TASK STATEMENT
Put everything from the line containing "Task: Click the 436 sold tickets number" down to the line containing "tap(69, 17)" into a JSON list of strings, one string per line, with blank lines skipped. Leave the pictures out.

### INFORMATION SUPPLIED

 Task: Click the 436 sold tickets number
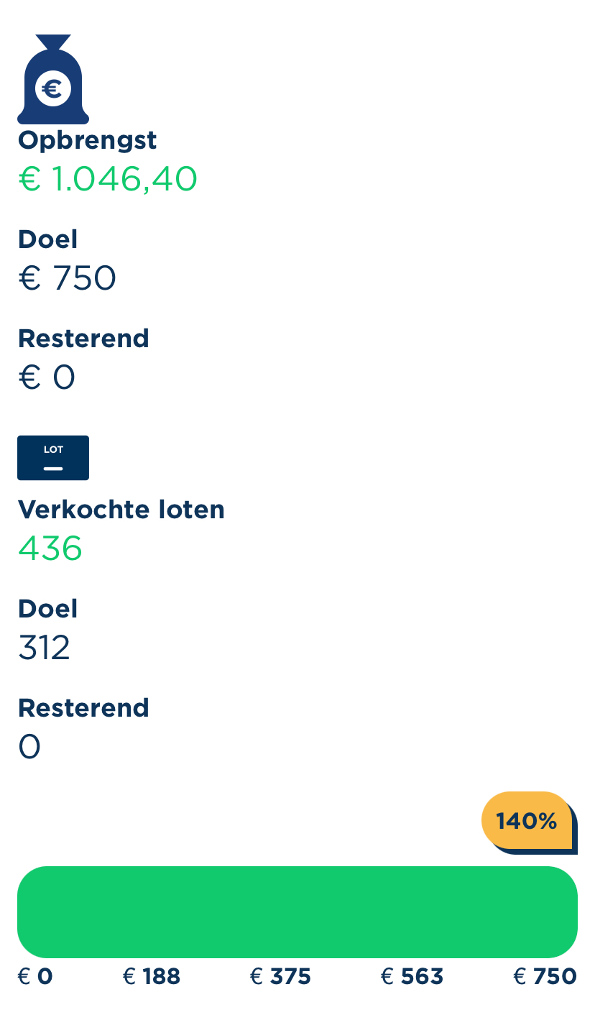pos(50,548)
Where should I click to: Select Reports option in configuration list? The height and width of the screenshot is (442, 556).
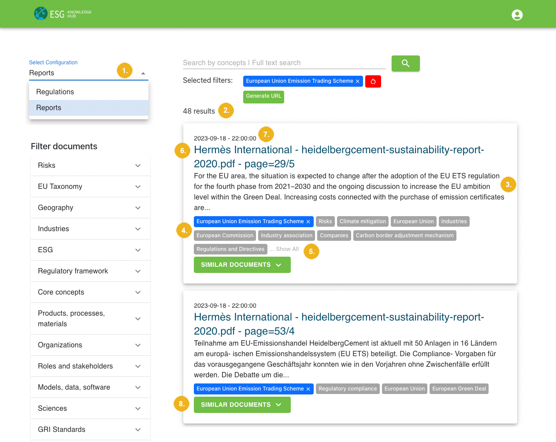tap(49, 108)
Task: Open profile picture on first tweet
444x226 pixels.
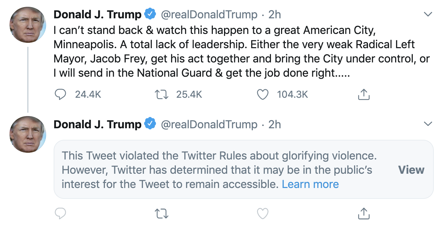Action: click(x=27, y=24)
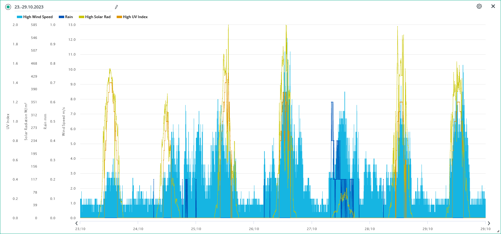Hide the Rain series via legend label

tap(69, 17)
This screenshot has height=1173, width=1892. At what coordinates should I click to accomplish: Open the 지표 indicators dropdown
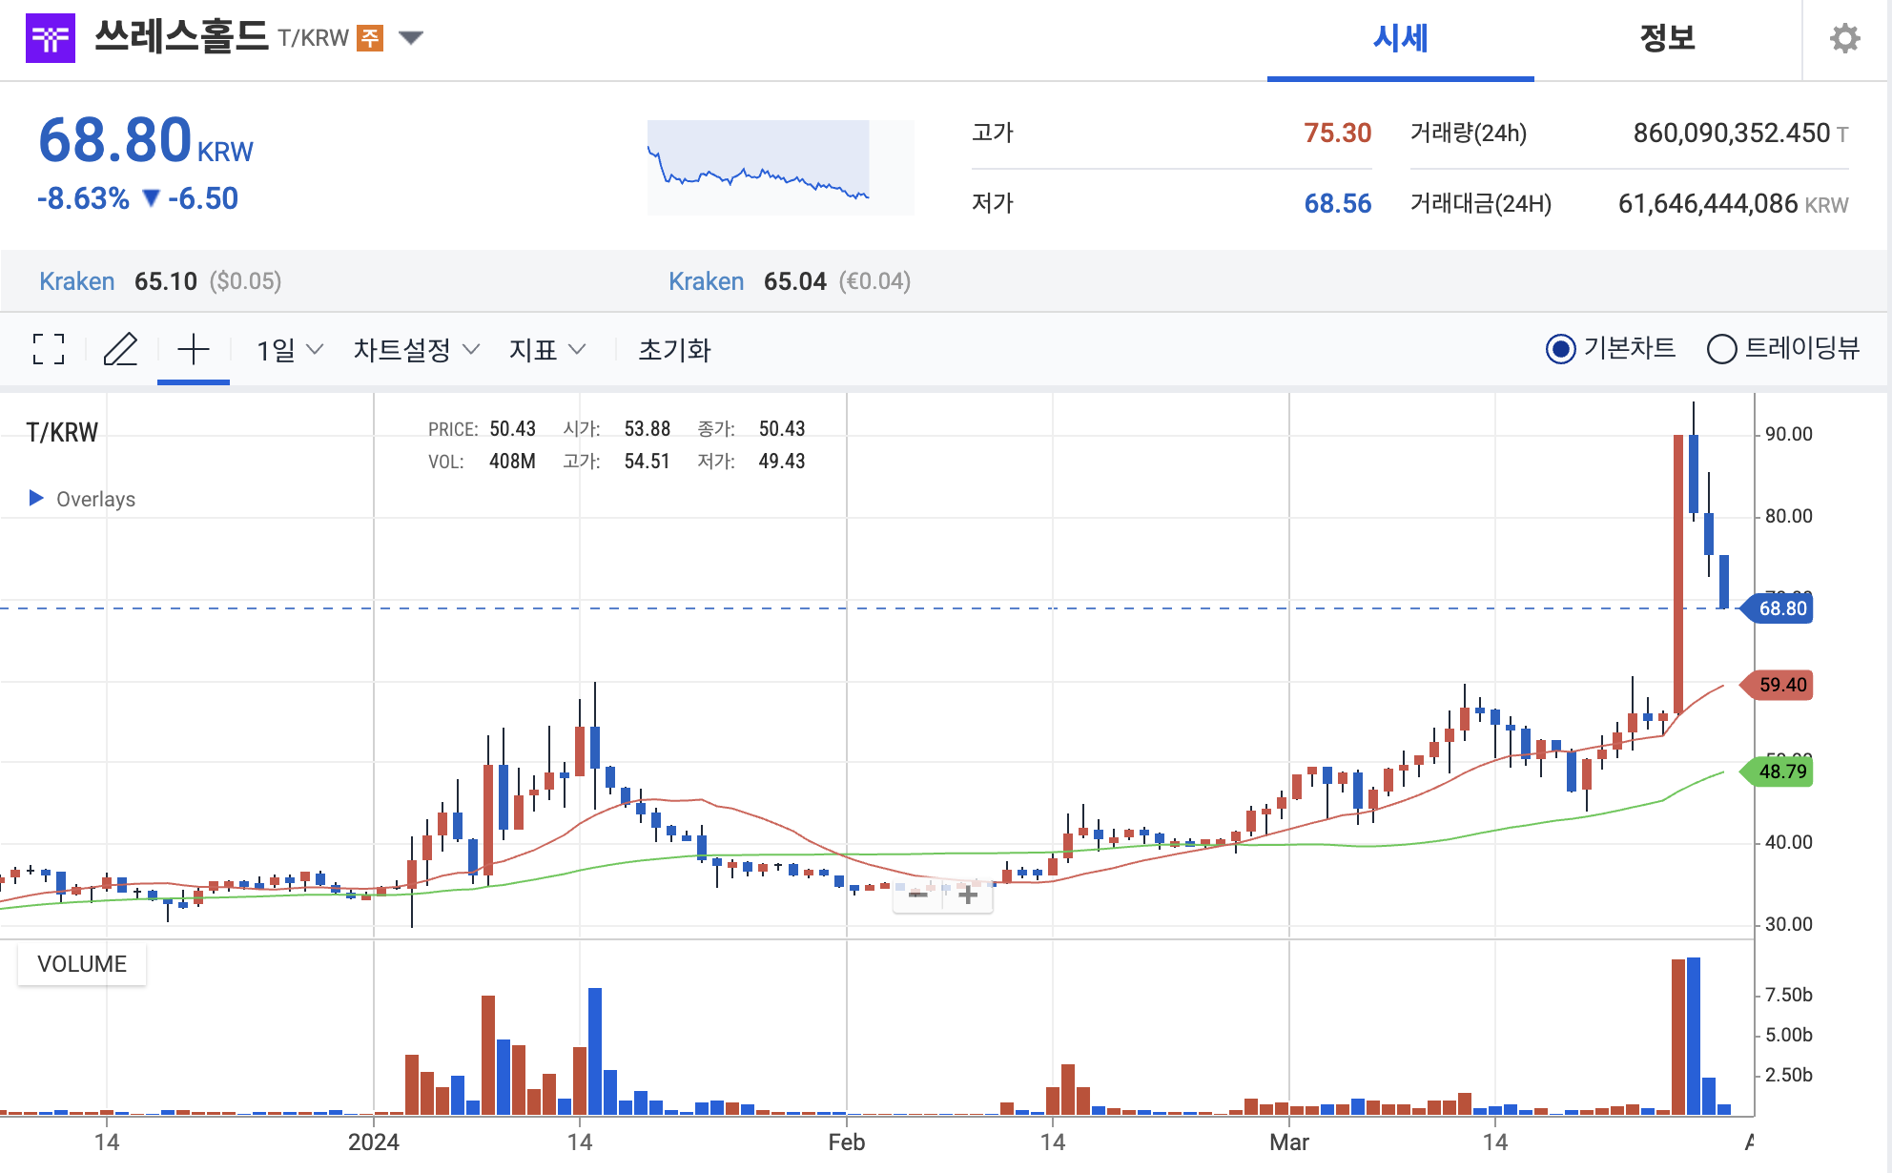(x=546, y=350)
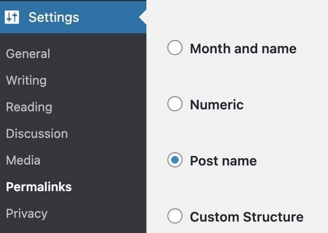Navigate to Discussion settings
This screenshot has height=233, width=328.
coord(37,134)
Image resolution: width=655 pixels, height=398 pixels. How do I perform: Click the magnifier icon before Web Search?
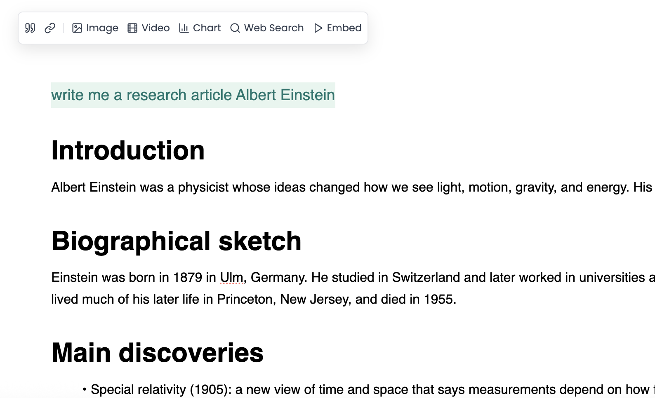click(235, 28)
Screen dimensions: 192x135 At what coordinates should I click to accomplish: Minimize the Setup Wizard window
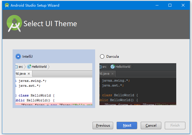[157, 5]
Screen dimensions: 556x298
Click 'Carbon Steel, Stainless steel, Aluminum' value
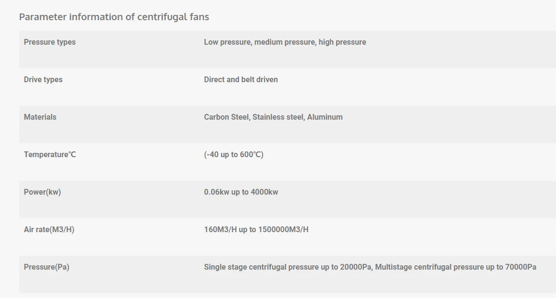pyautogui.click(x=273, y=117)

######
### INFORMATION SUPPLIED

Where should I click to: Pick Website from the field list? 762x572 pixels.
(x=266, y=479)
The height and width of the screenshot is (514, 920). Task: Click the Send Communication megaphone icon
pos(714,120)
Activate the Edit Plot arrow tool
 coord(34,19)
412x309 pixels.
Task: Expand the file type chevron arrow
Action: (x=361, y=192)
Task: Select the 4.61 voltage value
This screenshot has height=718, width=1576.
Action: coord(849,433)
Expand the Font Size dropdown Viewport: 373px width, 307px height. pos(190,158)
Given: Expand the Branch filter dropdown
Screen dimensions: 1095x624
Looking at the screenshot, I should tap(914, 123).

######

COMPLETE OUTPUT
[
  " Task: Click the 436 sold tickets number",
  "pos(50,548)",
  "Where should I click to: Select Reports option in configuration list? The height and width of the screenshot is (442, 556).",
  "tap(49, 108)",
  "Task: Open profile picture on first tweet",
  "444x226 pixels.",
  "Action: click(x=27, y=24)",
  "Hide the Rain series via legend label",
  "tap(69, 17)"
]